Problem statement:
What you give back should be exactly the lines from the one with "Task: Click the greeting" through the end of the data, without the pictures.

Data to use:
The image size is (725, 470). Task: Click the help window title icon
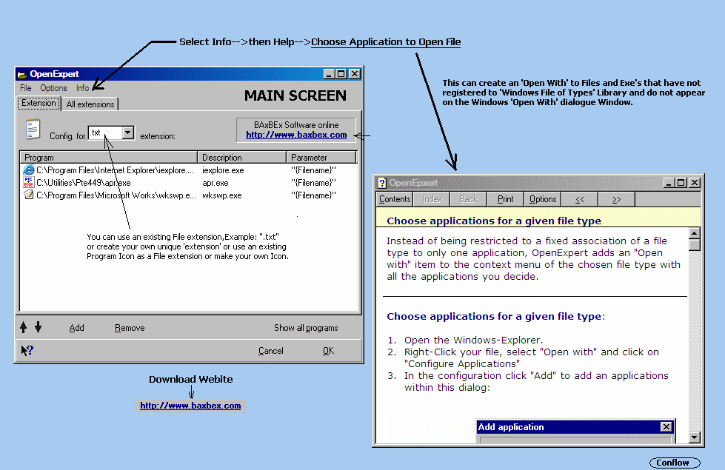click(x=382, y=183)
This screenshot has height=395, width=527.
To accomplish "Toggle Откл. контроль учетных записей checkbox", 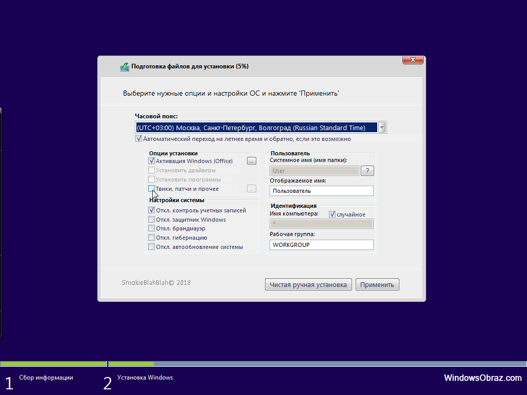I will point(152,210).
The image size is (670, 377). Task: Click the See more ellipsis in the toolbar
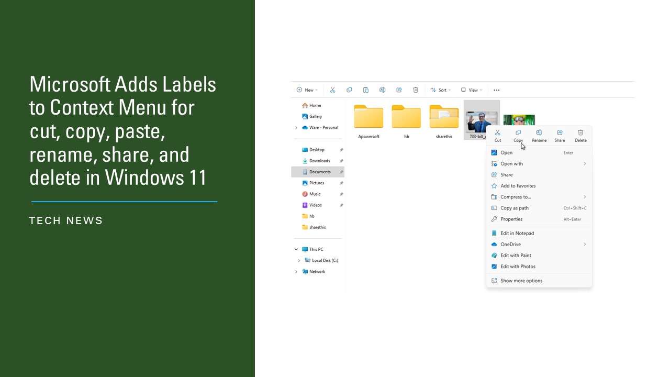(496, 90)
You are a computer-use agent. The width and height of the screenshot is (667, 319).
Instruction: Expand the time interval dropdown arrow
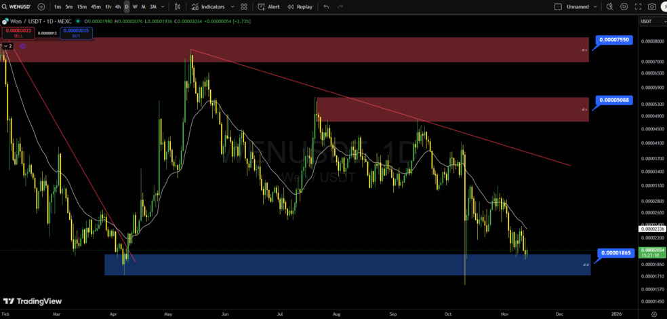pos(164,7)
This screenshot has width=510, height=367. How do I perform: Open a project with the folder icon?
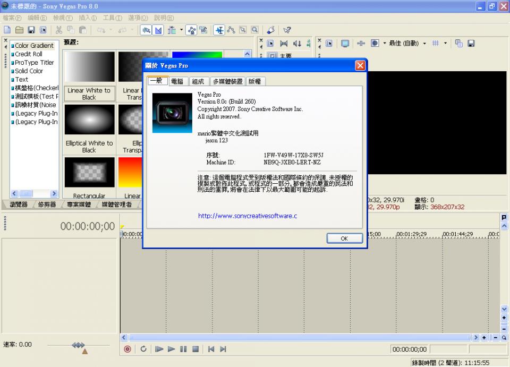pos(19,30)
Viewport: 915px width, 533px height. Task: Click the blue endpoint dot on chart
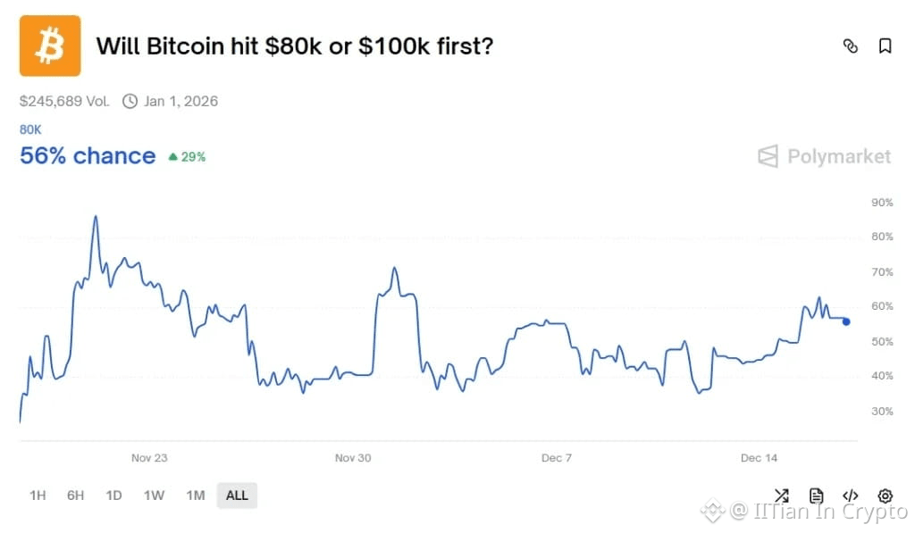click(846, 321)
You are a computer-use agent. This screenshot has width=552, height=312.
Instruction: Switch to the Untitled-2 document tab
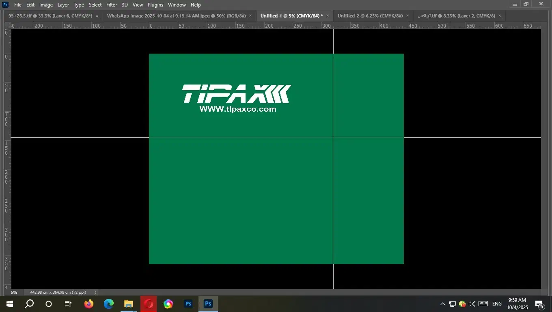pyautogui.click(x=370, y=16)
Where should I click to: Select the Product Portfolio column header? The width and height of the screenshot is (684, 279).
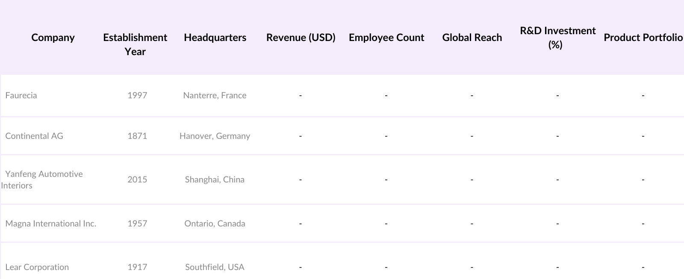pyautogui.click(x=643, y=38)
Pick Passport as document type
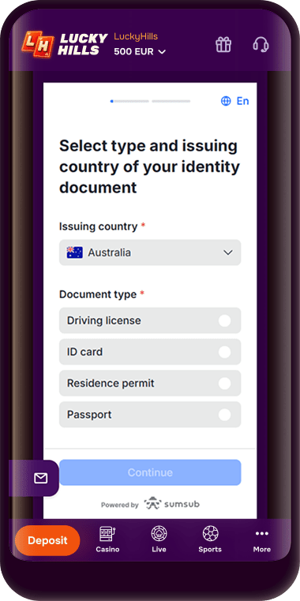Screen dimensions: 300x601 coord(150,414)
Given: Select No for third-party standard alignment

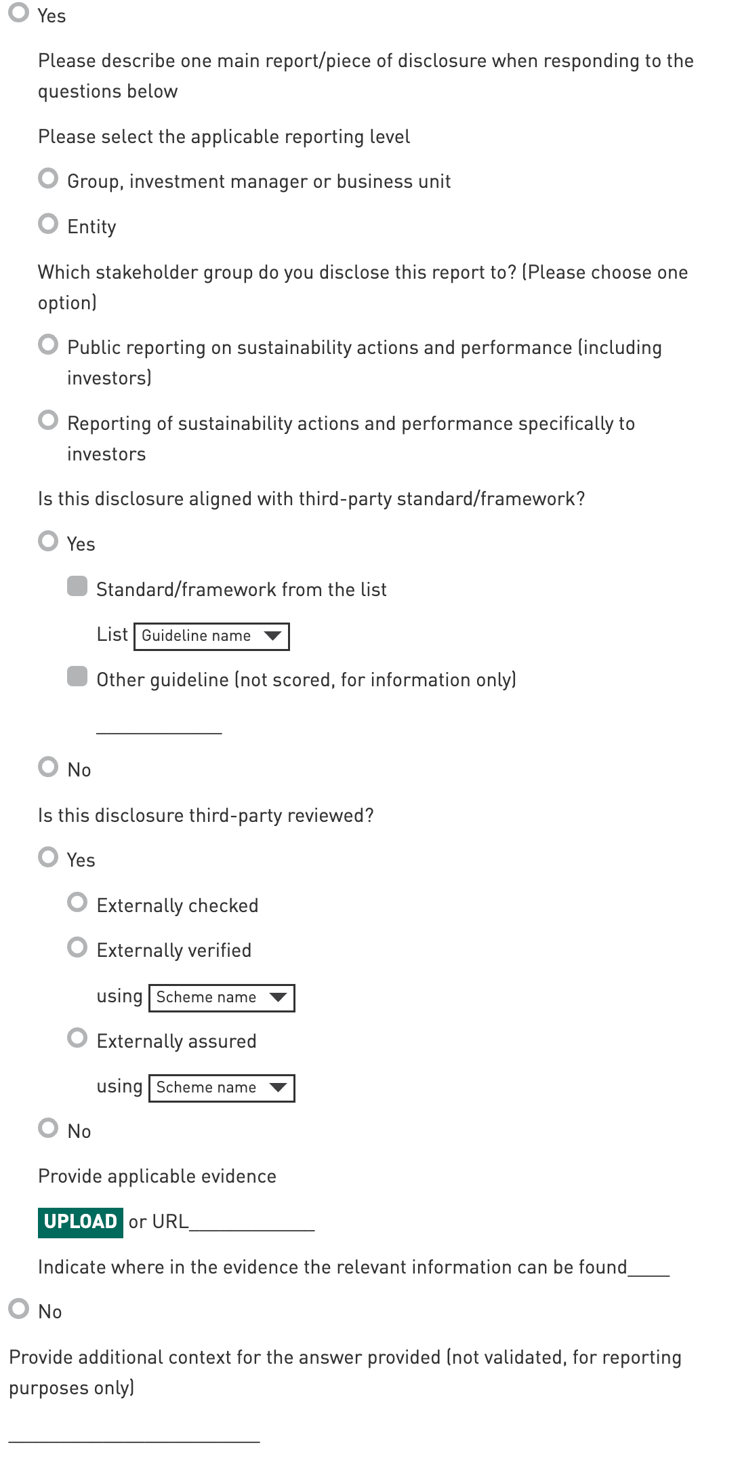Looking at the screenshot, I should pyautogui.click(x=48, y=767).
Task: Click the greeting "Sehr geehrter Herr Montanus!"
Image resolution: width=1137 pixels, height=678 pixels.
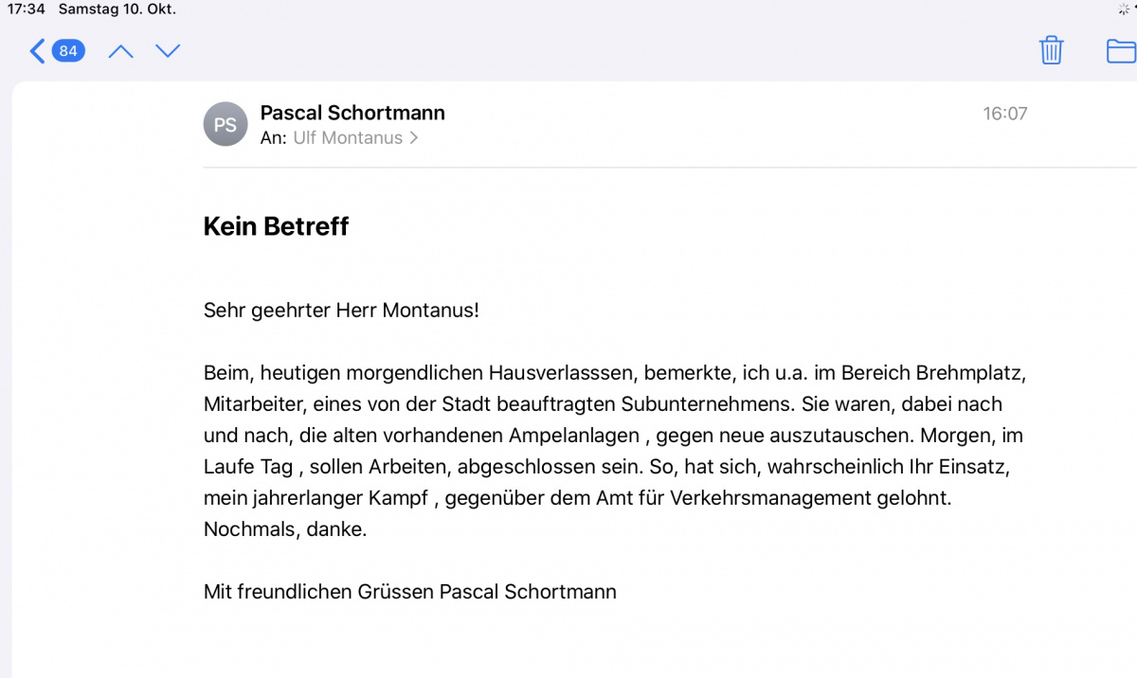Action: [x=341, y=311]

Written answer:
Task: Click the greeting "Sehr geehrter Herr Montanus!"
Image resolution: width=1137 pixels, height=678 pixels.
Action: [x=341, y=311]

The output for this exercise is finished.